# need help w/ visual memo



## envy253 (Jul 27, 2008)

*need help w/ edge stories*

k i cant think of names 4 some of edges in memo

already got:

r/w:santa
r/g:strawberry
r/y:french fries
r/b:spiderman

can ne1 help me w/ others?


----------



## blah (Jul 27, 2008)

You know, people who type like that obviously speak English as their native tongue, because anyone who speaks English as a second/third language wouldn't really know how to type like that. But if you do speak English as your first language, why type like that in the first place? One of the greatest paradoxes of the Internet era, isn't it?

But that's beside the point, just a little rant.

If you have a story, your memorizing method is not called visual memo anymore, it's called stories. So you should change your title so as not to mislead others.

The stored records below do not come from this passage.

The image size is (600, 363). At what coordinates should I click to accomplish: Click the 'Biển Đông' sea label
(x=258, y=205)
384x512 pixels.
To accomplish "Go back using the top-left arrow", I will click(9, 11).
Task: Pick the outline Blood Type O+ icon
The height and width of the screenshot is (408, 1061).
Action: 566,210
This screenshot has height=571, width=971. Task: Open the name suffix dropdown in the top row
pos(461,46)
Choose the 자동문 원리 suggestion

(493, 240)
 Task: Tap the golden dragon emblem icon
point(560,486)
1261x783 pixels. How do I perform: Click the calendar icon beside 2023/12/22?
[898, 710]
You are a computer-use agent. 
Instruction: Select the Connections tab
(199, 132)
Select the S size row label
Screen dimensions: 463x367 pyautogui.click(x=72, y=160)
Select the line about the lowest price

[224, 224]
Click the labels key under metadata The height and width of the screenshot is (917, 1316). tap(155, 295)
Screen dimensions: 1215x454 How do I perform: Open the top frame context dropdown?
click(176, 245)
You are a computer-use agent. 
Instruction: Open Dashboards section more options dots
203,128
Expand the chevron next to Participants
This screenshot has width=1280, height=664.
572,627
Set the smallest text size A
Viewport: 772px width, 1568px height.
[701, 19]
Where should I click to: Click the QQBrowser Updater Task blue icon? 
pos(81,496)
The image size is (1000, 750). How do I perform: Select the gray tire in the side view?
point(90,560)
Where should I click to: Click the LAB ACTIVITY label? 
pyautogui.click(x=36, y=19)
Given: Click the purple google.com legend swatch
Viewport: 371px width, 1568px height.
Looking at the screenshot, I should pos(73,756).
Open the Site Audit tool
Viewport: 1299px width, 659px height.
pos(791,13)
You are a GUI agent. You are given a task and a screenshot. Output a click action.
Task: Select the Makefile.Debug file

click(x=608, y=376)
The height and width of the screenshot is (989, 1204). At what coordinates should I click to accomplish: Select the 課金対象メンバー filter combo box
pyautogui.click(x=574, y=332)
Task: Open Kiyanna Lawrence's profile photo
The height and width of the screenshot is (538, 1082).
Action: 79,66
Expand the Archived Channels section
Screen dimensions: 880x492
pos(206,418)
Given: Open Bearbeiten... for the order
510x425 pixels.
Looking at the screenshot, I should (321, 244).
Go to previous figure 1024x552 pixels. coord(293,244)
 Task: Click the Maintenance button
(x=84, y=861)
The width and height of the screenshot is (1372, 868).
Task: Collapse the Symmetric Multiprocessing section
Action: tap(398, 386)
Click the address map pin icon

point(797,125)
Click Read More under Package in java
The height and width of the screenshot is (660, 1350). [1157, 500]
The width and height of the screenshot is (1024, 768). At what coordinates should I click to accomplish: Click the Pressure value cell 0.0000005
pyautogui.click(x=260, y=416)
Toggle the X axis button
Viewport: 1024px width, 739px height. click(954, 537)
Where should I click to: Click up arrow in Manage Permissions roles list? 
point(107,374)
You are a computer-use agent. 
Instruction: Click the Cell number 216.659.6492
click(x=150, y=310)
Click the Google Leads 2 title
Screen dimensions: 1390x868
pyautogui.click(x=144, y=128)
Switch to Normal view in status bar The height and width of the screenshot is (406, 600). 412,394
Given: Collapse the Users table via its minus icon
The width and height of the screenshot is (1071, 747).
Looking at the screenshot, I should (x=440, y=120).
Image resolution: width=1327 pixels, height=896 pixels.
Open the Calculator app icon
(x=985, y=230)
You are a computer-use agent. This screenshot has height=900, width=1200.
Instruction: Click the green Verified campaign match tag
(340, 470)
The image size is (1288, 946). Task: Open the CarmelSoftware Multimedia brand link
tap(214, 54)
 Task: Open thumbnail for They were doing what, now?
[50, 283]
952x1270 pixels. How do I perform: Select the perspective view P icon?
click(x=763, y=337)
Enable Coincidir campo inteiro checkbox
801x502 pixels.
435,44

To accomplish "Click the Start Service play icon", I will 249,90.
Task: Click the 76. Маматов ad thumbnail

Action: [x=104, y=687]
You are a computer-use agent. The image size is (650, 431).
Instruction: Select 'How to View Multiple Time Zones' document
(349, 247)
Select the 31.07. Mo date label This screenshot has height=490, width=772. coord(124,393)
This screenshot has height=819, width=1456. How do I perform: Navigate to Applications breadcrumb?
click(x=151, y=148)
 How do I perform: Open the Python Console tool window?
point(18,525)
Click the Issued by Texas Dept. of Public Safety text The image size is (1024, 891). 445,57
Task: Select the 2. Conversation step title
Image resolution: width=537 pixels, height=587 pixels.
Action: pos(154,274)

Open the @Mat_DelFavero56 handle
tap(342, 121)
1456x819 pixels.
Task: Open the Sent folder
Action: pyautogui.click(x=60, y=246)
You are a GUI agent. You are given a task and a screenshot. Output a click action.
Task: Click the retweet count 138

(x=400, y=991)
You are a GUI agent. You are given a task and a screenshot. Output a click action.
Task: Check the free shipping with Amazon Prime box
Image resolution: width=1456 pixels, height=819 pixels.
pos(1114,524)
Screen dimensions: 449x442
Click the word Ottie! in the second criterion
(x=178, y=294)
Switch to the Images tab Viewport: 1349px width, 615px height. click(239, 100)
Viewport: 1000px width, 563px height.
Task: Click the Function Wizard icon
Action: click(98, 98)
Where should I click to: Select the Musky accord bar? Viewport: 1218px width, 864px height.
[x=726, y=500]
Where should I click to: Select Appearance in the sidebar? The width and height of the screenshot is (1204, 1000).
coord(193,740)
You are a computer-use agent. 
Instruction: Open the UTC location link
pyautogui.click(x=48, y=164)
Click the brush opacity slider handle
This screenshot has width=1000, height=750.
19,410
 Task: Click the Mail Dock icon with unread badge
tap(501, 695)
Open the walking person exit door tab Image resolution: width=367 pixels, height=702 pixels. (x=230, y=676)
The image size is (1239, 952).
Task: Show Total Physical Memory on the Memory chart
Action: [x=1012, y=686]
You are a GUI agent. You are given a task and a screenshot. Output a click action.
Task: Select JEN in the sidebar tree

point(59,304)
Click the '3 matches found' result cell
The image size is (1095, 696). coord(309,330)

You obviously haven't put in enough effort into coming up with stuff yourself, because you've only got four edges done -.-" Come back when you've got four edges _left_.


----------



## envy253 (Jul 27, 2008)

lol srry its 3:30 am cant b stfed 2 type properly or name edges on my cube lol


----------



## joey (Jul 27, 2008)

If you can't be bothered to type properly, y shud we b stfed 2 help u tink of sum names.


----------



## envy253 (Jul 27, 2008)

lol i dont know


----------



## blah (Jul 27, 2008)

envy253 said:


> k i cant think of names 4 some of edges in memo
> 
> already got:
> 
> ...





envy253 said:


> lol srry its 3:30 am cant b stfed 2 type properly or name edges on my cube lol



Well it's 2:30 AM where I am and I'm bothering to type *English*. Does one hour make a difference? Oops, I guess I meant does 2 milliseconds spent typing a few more letters make a difference?

By the way, the big green smiley at the end of your post makes no difference to what I think of your English, nor your consideration for others in this forum (your misleading thread title), nor your effort put in BLD.

Edit: What the hell does "stfed" mean?


----------



## joey (Jul 27, 2008)

/end of thread.


----------



## envy253 (Jul 27, 2008)

.........what?


----------



## envy253 (Jul 27, 2008)

blah, stfed=stuffed srry im tired


----------



## blah (Jul 27, 2008)

envy253 said:


> .........what?



You probably didn't understand that, it means: *n o' thread* in your lingo.


----------



## joey (Jul 27, 2008)

This thread is done. Please no more posts.


----------



## envy253 (Jul 27, 2008)

lol ok i will type properly


----------



## boiiwonder (Jul 28, 2008)

Man you guys didnt have to shoot on him/her like that you could of just said something like "can you type properly" or "leave that on myspace or aim."

But anyway you have to think of that stuff on your own. Everyone thinks differently and probaly has a different color scheme, so yea.

Good luck with that.

-peace


----------



## hawkmp4 (Jul 28, 2008)

And besides that, if you look at the top of the forum, in the stickies, there's a thread called...
MEMORY METHODS.
READ THAT FIRST.


----------



## Lt-UnReaL (Jul 31, 2008)

We all still <3 you though, envy253.


----------



## Lucas Garron (Jul 31, 2008)

Lt-UnReaL said:


> We all still <3 you though, envy253.


No, we don't.


----------



## Johannes91 (Jul 31, 2008)

boiiwonder said:


> [..] you *could of* just said [..]


That's even more annoying than bad spelling.


----------



## Faz (Jul 31, 2008)

they shouldn't be too hard to come up with.


----------



## Tim_Likes_Cubing (Aug 13, 2008)

this is quite an angry thread.


----------



## StachuK1992 (Aug 13, 2008)

what i sometimes do to memorize is put my body in certain positions
for example(s):
head tilted l/r
mouth open/closed
feet up or down
back arched or straight

i probably memorize half of the cube just by using my body
if i had a straightjacket, i may never bld


----------



## shelley (Aug 13, 2008)

Tim_Likes_Cubing said:


> this is quite an angry thread.



Typing the way he did in his first post indicates a lack of respect to others. It tells me that I'm not worth the tiny bit of effort it takes to type in proper English, even as he's asking for help. Plus he's basically asking us to do all his work for him. He only had four pairs/mnemonics down, and he wants other people to come up with the rest. Blindfold cubing is an activity which takes a lot of effort and dedication. If he can't even do as much as come up with a memory system on his own, what hope does he have of actually committing a system to memory, much less blindfold solving an entire cube?

Let's hope the original poster has learned from his mistakes.


----------



## Rabid (Aug 13, 2008)

I need a translator. 

Is this thread about some kind of heuristic BLD method (I _think _BLD means blind folded solving, but that's _ok _because it's within the context of sub-cult nomenclature) that involves renaming sides and creating stories to solve? 

Weird.


----------